Syrians living in opposition-held areas might obtain birth documents at the central civil registry office in Damascus, but they would be confronted with various obstacles such as having to cross the front line, with the associated risks involved like being arrested by pro-government forces. Men of conscription age would run the risk of being arrested for evading military service and women would risk sexual assaults at checkpoints [Targeting 2020, 12.4, pp. 96-97]. According to another source, Syrians in opposition-held areas may choose to give a third person in GoS-controlled area authorisation to apply and obtain a birth certificate, or use ‘intermediaries’ to obtain a birth certificate illegally ‘by means of bribery and a smuggling network’ [Targeting 2020, 12.4, p. 97].

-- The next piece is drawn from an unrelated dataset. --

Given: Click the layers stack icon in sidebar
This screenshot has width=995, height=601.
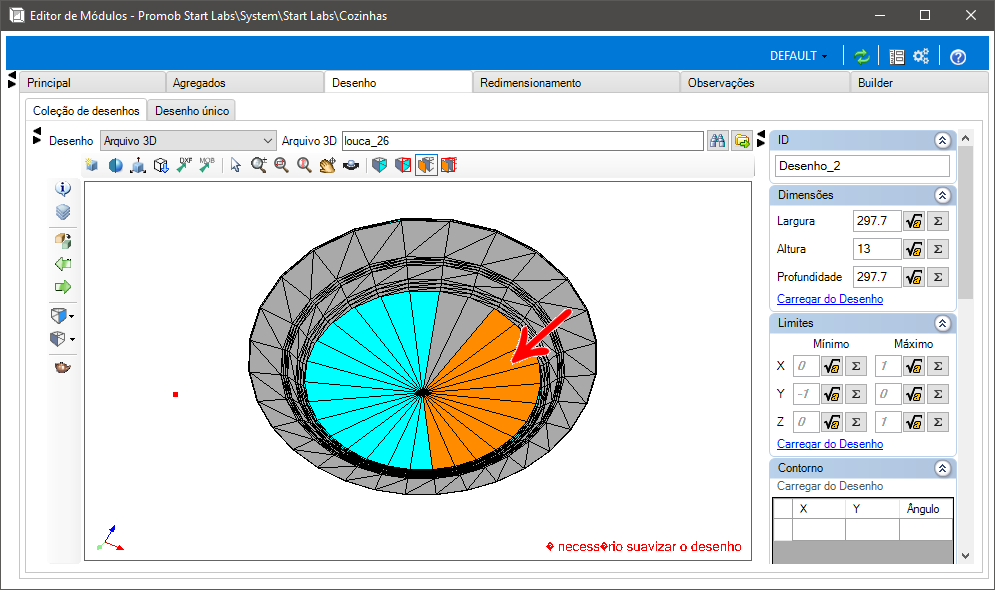Looking at the screenshot, I should tap(63, 211).
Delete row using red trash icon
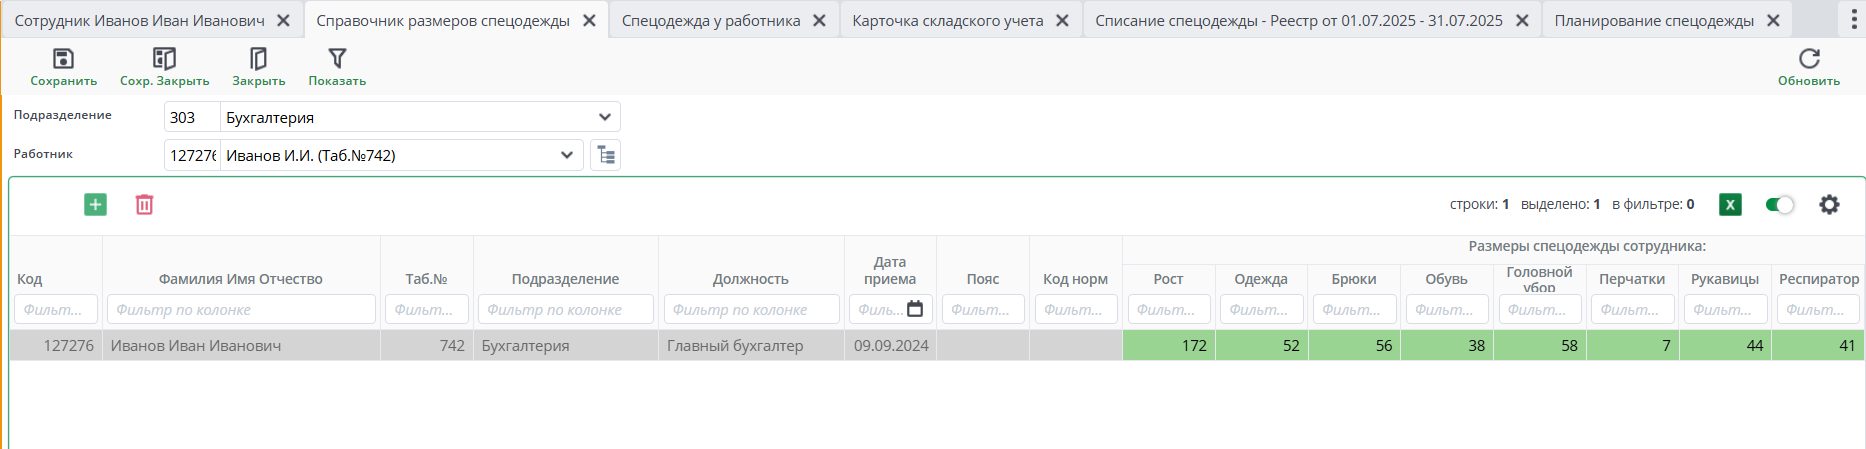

The Organisation for Economic Co-operation and Development (OECD) noted that ‘although women have the same rights as men to register the births of their children, nationality is only transferred from the father and therefore mothers must struggle to register the births of their infants’ [Targeting 2020, 12.4, p. 97]. Another source noted that ‘if a father dies before he and his wife formally registered their marriage, the mother is unable to register her children, due to the inability to register the marriage after the father’s death’ [Damascus 2022, 2.6, p. 32]. Difficulties are often encountered in relation to the registration of the birth of children who were born out of wedlock, as a result of sexual violence, to parents in inter-faith marriages and parents who do not have proof of their marriage [Targeting 2020, 12.4, p. 97].
The lack of documentation as consequence of the ongoing conflict cannot as such be considered persecution, as it is not the result of an actor’s deliberate actions. However, deliberate restrictions on access to documentation may amount to persecution.
The individual assessment of whether there is a reasonable degree of likelihood for the applicant to face persecution should take into account risk-impacting circumstances, such as: deceased or missing fathers, being born out of wedlock or as a result of sexual violence, area of origin and residence, gender, socio-economic situation of the child and the family, IDP situation, member of a female-headed household, etc.
Nexus to a reason for persecution
Where well-founded fear of persecution can be substantiated, the individual circumstances of the child should be taken into account to determine whether a nexus to a reason for persecution can be substantiated. For example, in the case of children born as a result of sexual violence, persecution may be for reasons of membership of a particular social group due to their common background that cannot be changed and the distinct identity of such children, implying being seen as illegitimate, in Syria.